This year marks the 25th anniversary of the POW/MIA run to the wall. This annual event has the goal of ensuring that Americans know many of our veterans from the Vietnam war have yet to be accounted for.
In the fall of 1987, a small group of Vietnam War veterans met to discuss their personal concerns about the POW/MIAs from that Southeast Asian conflict. Having honorably served their country and having taken an oath to “support and defend the Constitution of the United States against all enemies…” and to “bare true faith and allegiance to same,” these vets were deeply troubled by the lack of attention given to those who did not make it out with their lives or their freedom.
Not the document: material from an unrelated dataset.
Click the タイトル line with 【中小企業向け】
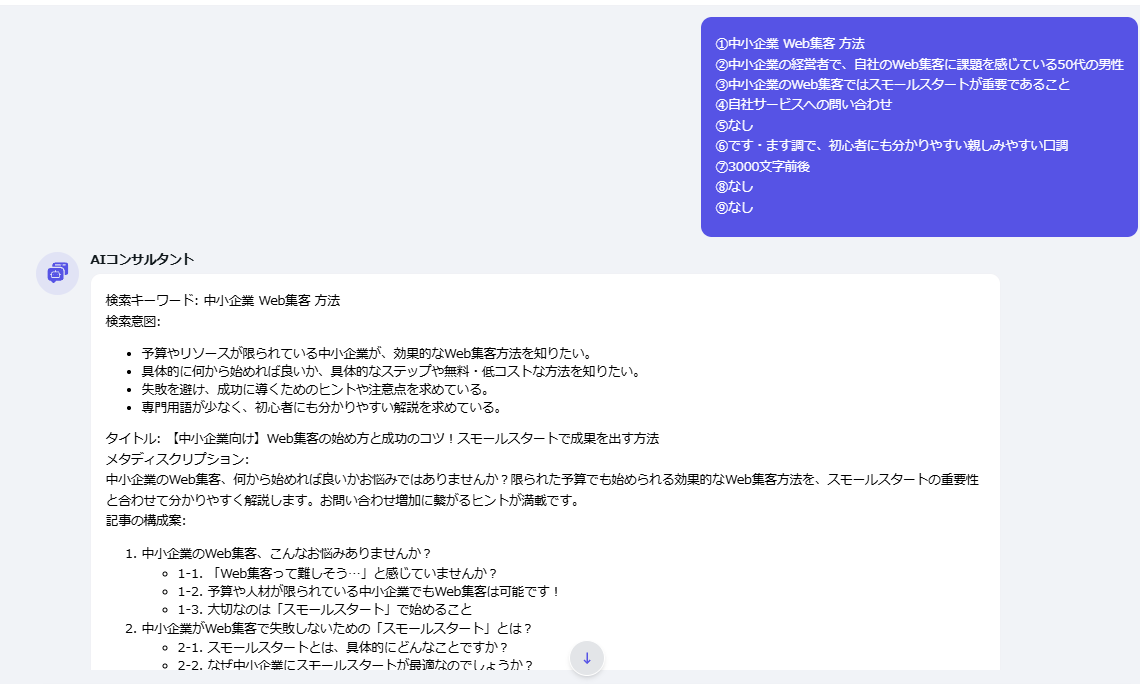coord(382,438)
These veterans discussed what they termed 10,000 reported sightings of live Americans existing in dismal captivity. The government and mainstream press has generally ignored intelligence reports of these sightings.
So a quarter of a century ago, the founders of Rolling Thunder prepared plans for a gathering in Washington, D.C., during the 1988 Memorial Day weekend. They reached out to their families, fellow veterans and veteran advocate groups to form a march and demonstration at the nation’s Capitol. Their arrival would be announced by the roar of their motorcycles — a sound not unlike the 1965 bombing campaign against North Vietnam dubbed Operation Rolling Thunder.
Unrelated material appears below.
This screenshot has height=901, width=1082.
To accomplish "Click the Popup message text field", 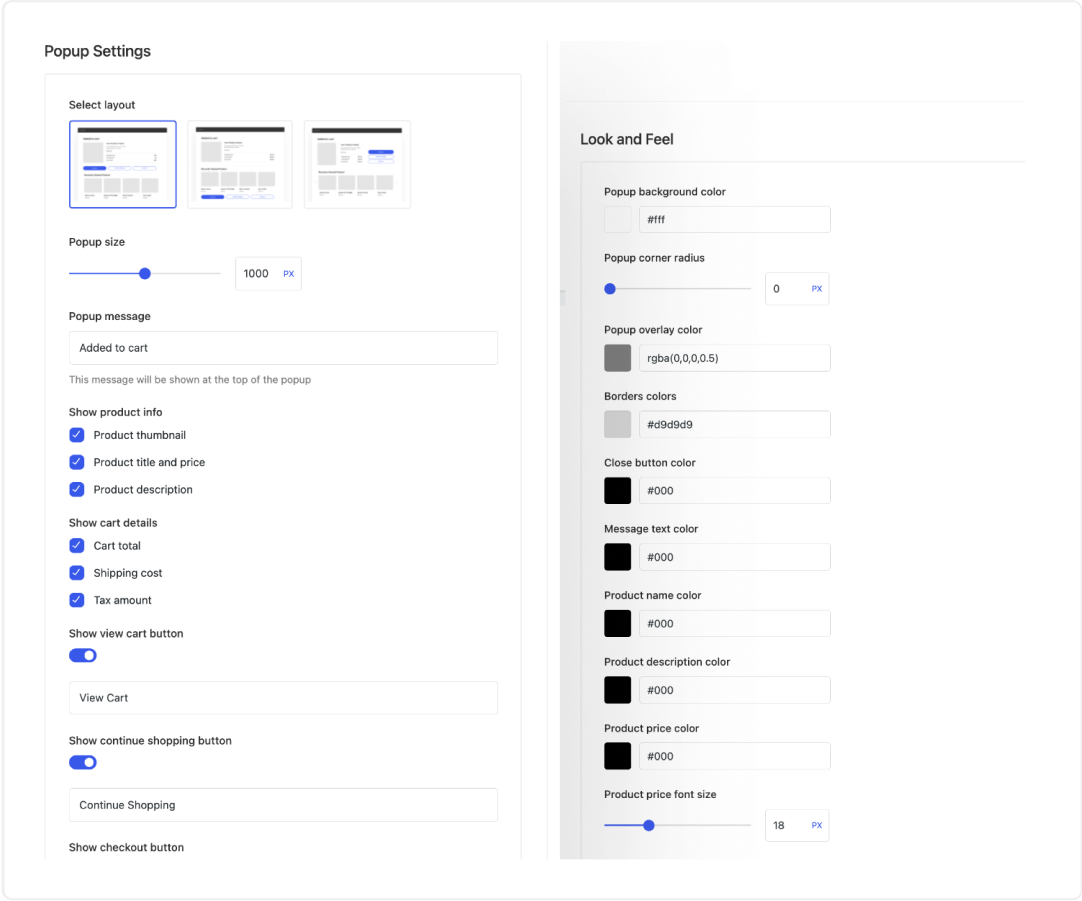I will pyautogui.click(x=283, y=348).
In fact, the group named itself Rolling Thunder — a title that was trademarked in 1990 and has endured since that first march. Word spread quickly back then, and by Memorial Day weekend in 1988, more than 2,500 motorcycle riders converged on Washington, D.C., from all parts of the country.
What they demanded from our leaders was a full accounting of all POW/MIAs. As the founders of Rolling Thunder made their stand that day in front of the Capitol, they reflected thankfully for the people who came in support of the POW/ MIAs and for the unity that was felt through the crowd. This event marked Rolling Thunder’s first demonstration, and until all POW/MIAs are accounted for, the annual run to the wall will continue.
In recent years, the annual “Ride for Freedom” to the Vietnam Veteran’s Memorial Wall has drawn an estimated 900,000 participants — quite an expansion from the 2,500 that showed up on that inaugural Memorial Day ride.
And it’s happening again this year this Sunday in Washington, D.C., assembling in the north Pentagon parking lot. Folks are coming in from all across this land — some departing weeks ago. And they all carry the same message: “We will never forget.”
As you spend your holiday this year, remember those who are not accounted for. And I offer my own personal thanks to Rolling Thunder for showing me that those lost are not forgotten.